Goal of the exercise:
Print the entries below word for word, starting with the line that contains "You are a computer-use" and going on through the line that contains "point(97,141)", including both. Leave the pictures out of your answer.

Records to process:

--

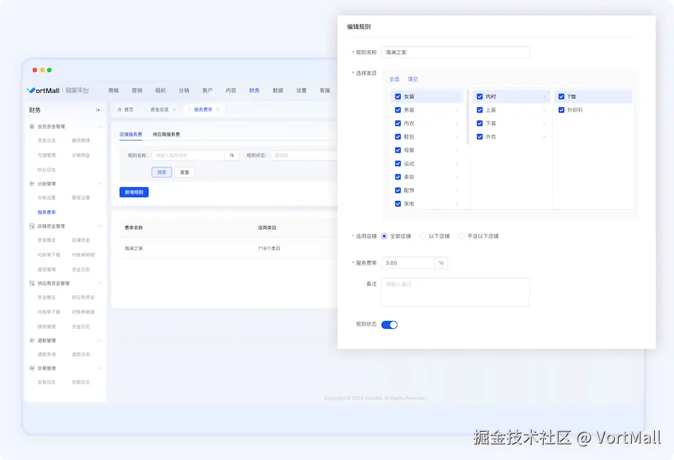Turn off the 规则状态 toggle switch

point(390,324)
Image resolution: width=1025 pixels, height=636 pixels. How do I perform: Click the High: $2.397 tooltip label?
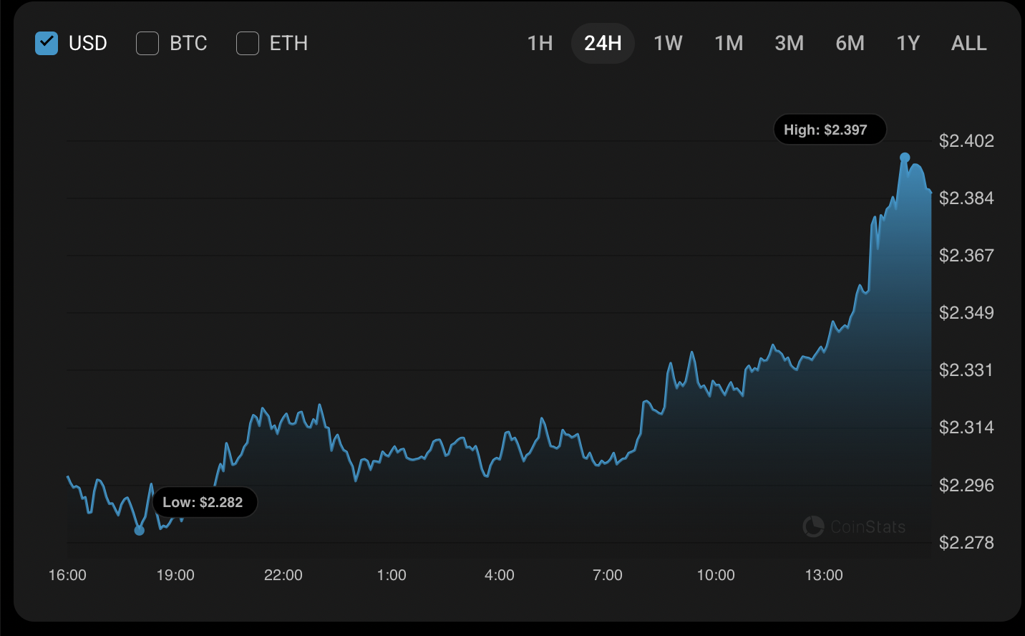click(x=830, y=130)
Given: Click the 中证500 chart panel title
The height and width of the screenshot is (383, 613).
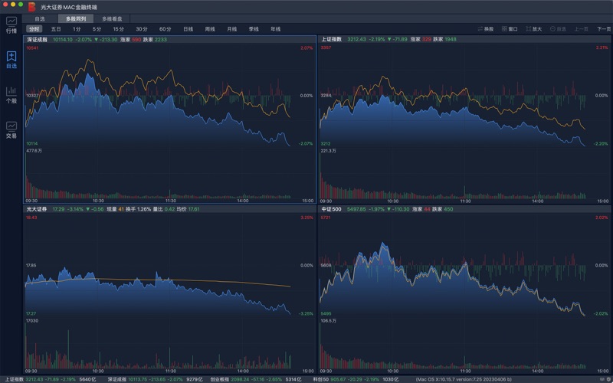Looking at the screenshot, I should [x=332, y=208].
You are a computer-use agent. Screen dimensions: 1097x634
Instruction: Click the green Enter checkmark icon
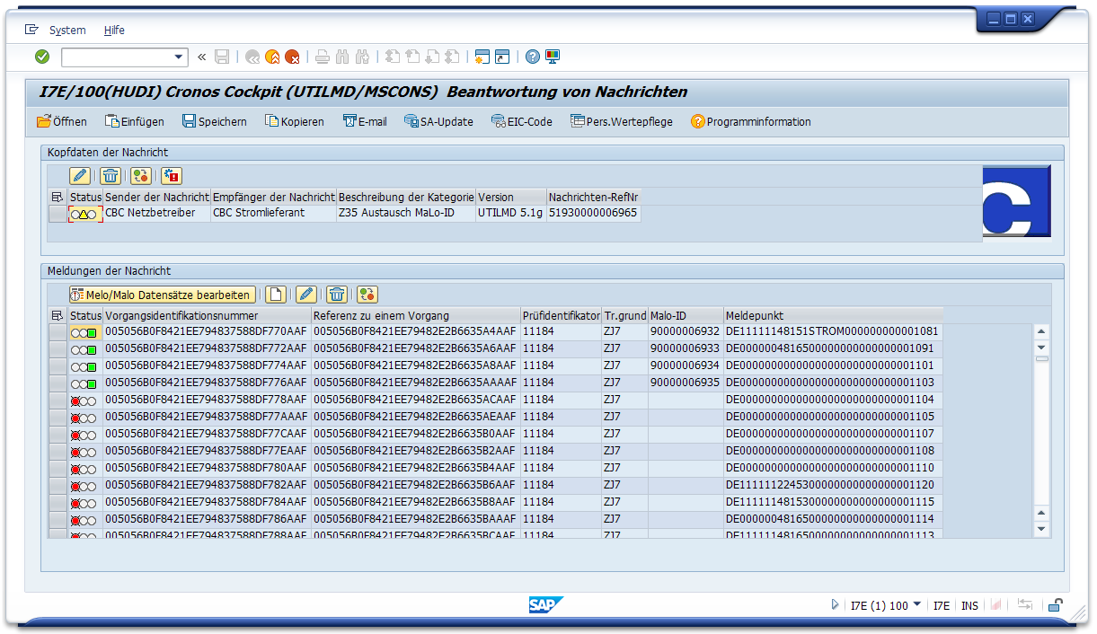coord(42,57)
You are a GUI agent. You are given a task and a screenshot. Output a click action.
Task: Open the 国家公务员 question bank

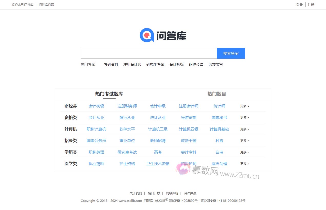point(97,141)
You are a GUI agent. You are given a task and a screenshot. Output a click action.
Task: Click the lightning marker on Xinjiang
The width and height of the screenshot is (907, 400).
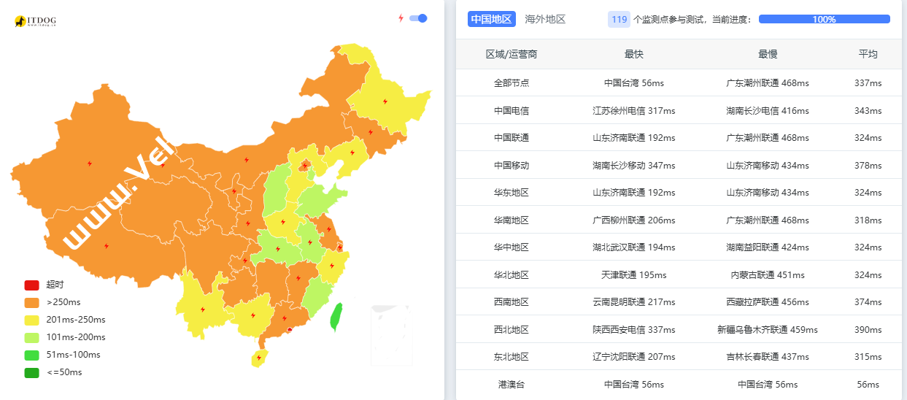click(x=89, y=164)
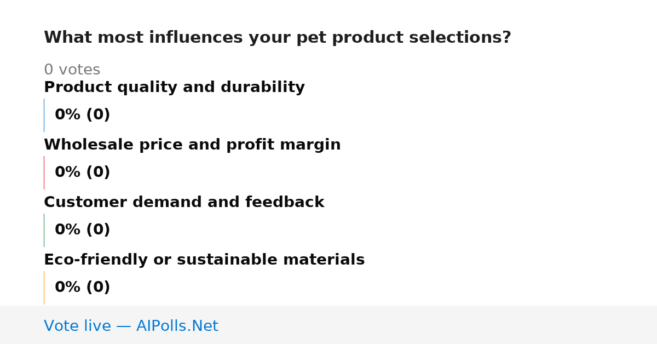Click the 0% (0) result under Eco-friendly materials
Image resolution: width=657 pixels, height=344 pixels.
82,288
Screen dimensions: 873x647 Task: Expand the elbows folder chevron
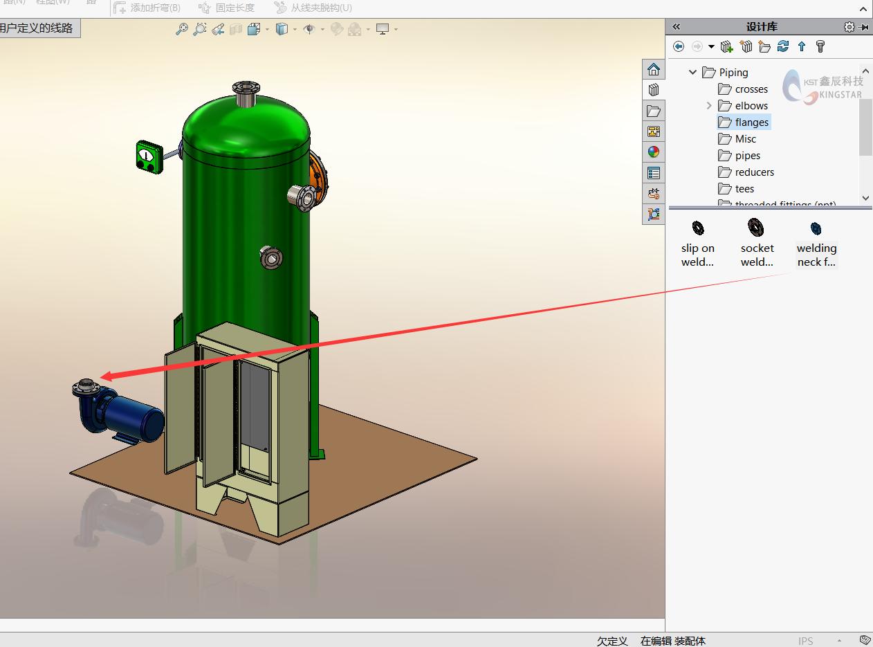click(x=708, y=105)
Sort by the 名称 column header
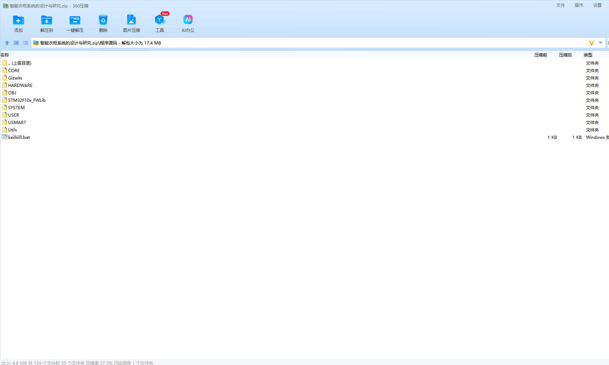 [x=5, y=55]
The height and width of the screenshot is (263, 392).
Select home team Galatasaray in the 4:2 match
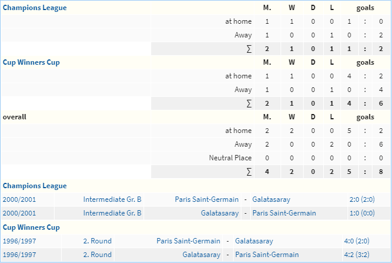(x=202, y=255)
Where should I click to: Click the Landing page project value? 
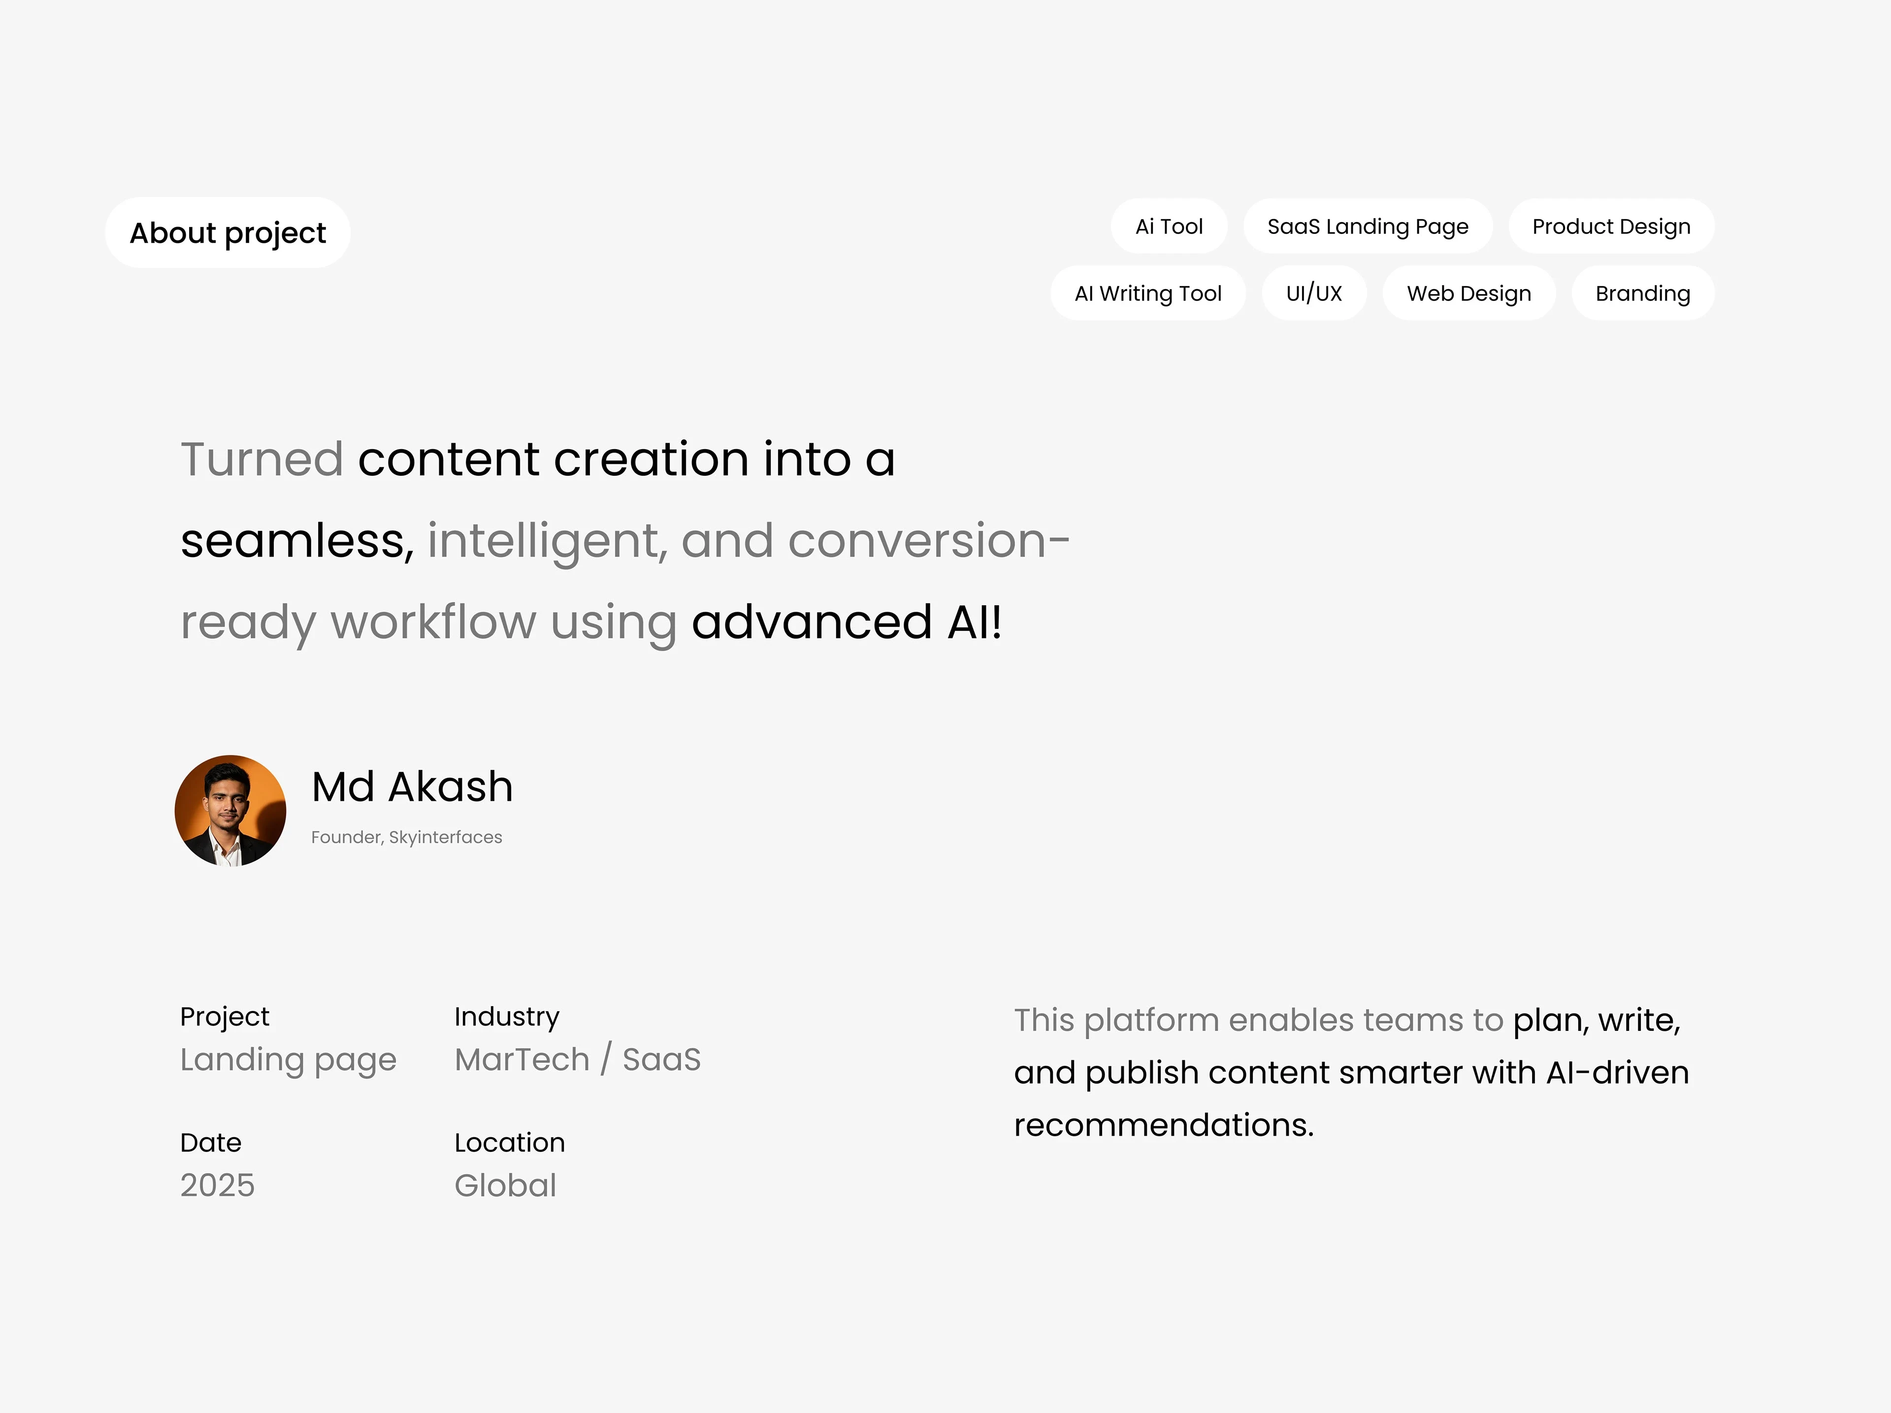pos(288,1060)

--

Solution:
You are a computer-use agent. Screen dimensions: 1097x634
Instruction: Click the green Enter checkmark icon
coord(42,57)
You are a GUI agent. You are given a task and a screenshot. Output a click action.
Task: Open the 国家公务员 question bank

point(97,141)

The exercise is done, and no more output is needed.